Abstract
Background
Long-tailed and pig-tailed macaque monkeys are natural hosts of Plasmodium knowlesi, which has been identified as a fifth malaria parasite infecting humans. In this study, we investigated possible infection by this Plasmodium parasite in macaque monkeys using a combination of polymerase chain reaction amplification and sequencing.
Methods
Forty-five blood samples were obtained in 2010 from macaques in northern Myanmar near Yunnan Province of China and investigated for possible infection with Plasmodium species using a nested polymerase chain reaction method for amplification of 18S SSU rRNA genes.
Results
Positive amplification was obtained from one monkey, and both sequence and phylogenetic analysis indicated that the parasite was of the Hepatocystis species lineage.
Conclusion
The results suggest that a combination of polymerase chain reaction amplification and sequence identification would be necessary for detection of Plasmodium knowlesi infection in both humans and its natural hosts.
Keywords: Plasmodium knowlesi, monkey, parasite, malaria
Background
In recent years, a fifth Plasmodium species, ie, P. knowlesi, has been identified as an invasive pathogen in humans,1 and cases of P. knowlesi infection have been concentrated in southeast Asian countries.2,3 We recently found that the prevalence of P. knowlesi in the border area between China and Myanmar was more than 20% in malaria-infected patients, and the parasite was frequently found in coinfection with either P. falciparum or P. vivax.4
Currently, species identification of P. knowlesi and differentiation from other malarial parasites has relied mainly on polymerase chain reaction (PCR) amplification of 18S SSU rRNA genes.1,5 Studies have indicated that it is difficult to differentiate P. knowlesi from other parasites by examination of blood smears.6 Further, apart from P. knowlesi, Hepatocystis species have been reported to be common pathogens in macaque monkeys.7–9 The genus of blood-parasitizing hemosporines (family Plasmodiidae) features gametocytes in red cells and cyst-like exoerythrocytic schizonts in the liver parenchyma. These are parasitic in old world primates, bats, and squirrels, but not in domestic animals.7 Hepatocystis species are transmitted by biting Culicoides species, such as C. adersi.8,9 Escalante et al first identified a species of Hepatocystis in a phylogeny of malarial parasites and found it clustered within the primate Plasmodium.10 Perkins and Schall suggested that Hepatocystis shared a common ancestor closer to primate malaria parasites than to avian parasites.11 Infected animals are asymptomatic and do not experience hemolysis.12 It was reported that Hepatocystis parasites do not produce the cyclical fever spikes typical of malaria in humans, but do cause anemia and visible merocyst formation, followed by scarring in the liver.7,13 Thus, it is clinically important to differentiate Hepatocystis parasites from other malaria parasites in both natural hosts and humans, for clinical diagnosis as well as for epidemiological clarification.

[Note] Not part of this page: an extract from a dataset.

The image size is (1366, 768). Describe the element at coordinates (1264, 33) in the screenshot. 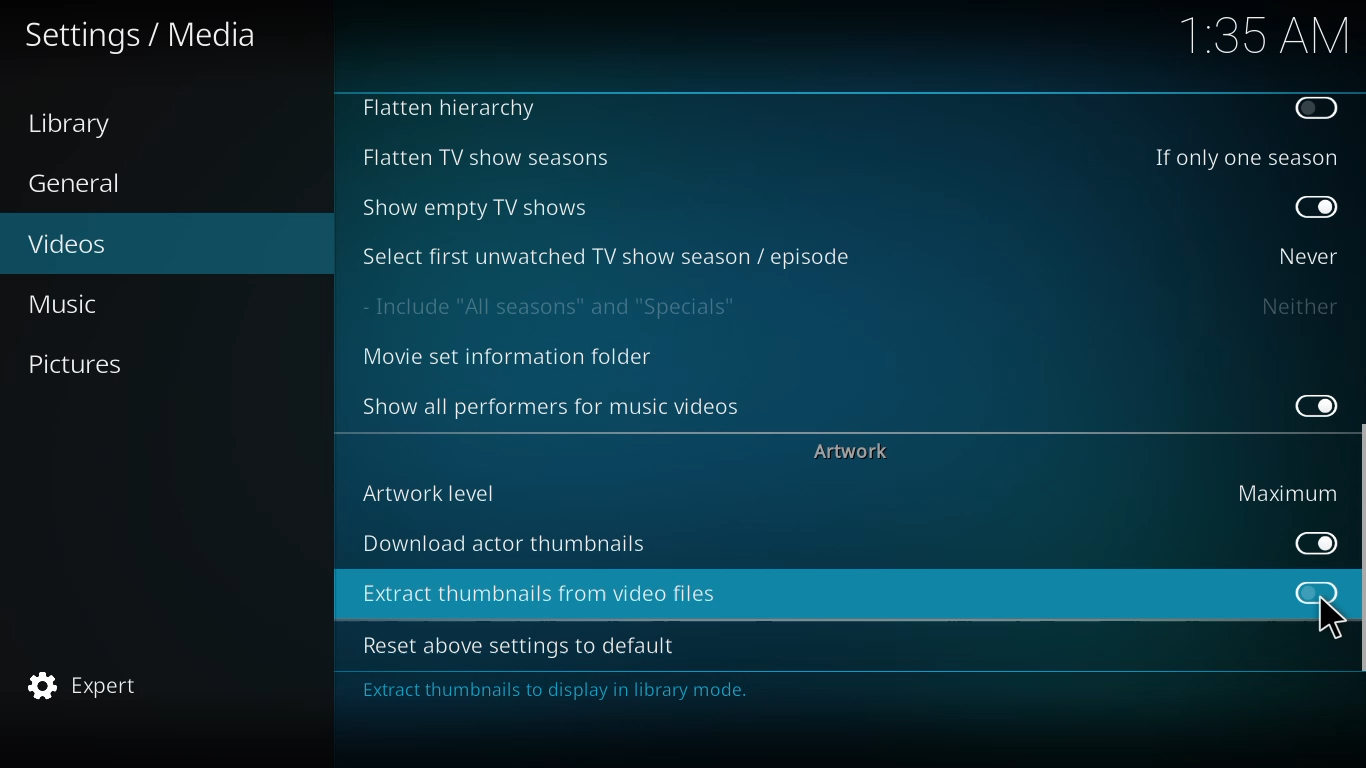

Systematic molecular studies provide an independent source of evidence for elucidating the origin of parasites. Studies found that partial gene conversion occurs among nonhomologous copies of the 18S SSU rRNA genes that are expressed during different parasite stages, which can generate misleading phylogenetic results.14 To overcome this limitation, we studied the cytochrome b gene independent of the mitochondrial genome, which is evolutionarily conserved.15 In this study, we investigated possible infection of Plasmodium parasite in macaque monkeys using a combination of PCR amplification and sequencing.
Materials and methods
Blood samples
Forty-five blood samples from macaque monkeys were collected in the border area between China and Myanmar. A 20–50 µL drop of finger-prick blood was spotted directly onto premarked filter paper which was allowed to dry in air and was then stored individually in plastic bags. A blood smear was made for each monkey and stained using Geimsa solution followed by microscopy. The study was performed with permission from the ethics committee of the Institute for Parasitic Disease Control of Yunnan province and the local administration authority in Myanmar.
DNA extraction
DNA templates were prepared from whole blood spots on filter paper according to a previously reported method.16 Each filter paper punch was soaked in 125 µL of methanol. After incubation at room temperature for 15 minutes, the methanol was removed and the samples were dried before adding 65 µL of distilled water. The punches were mashed using a new pipette tip for each punch and heated at 97°C for 15 minutes to elute the DNA.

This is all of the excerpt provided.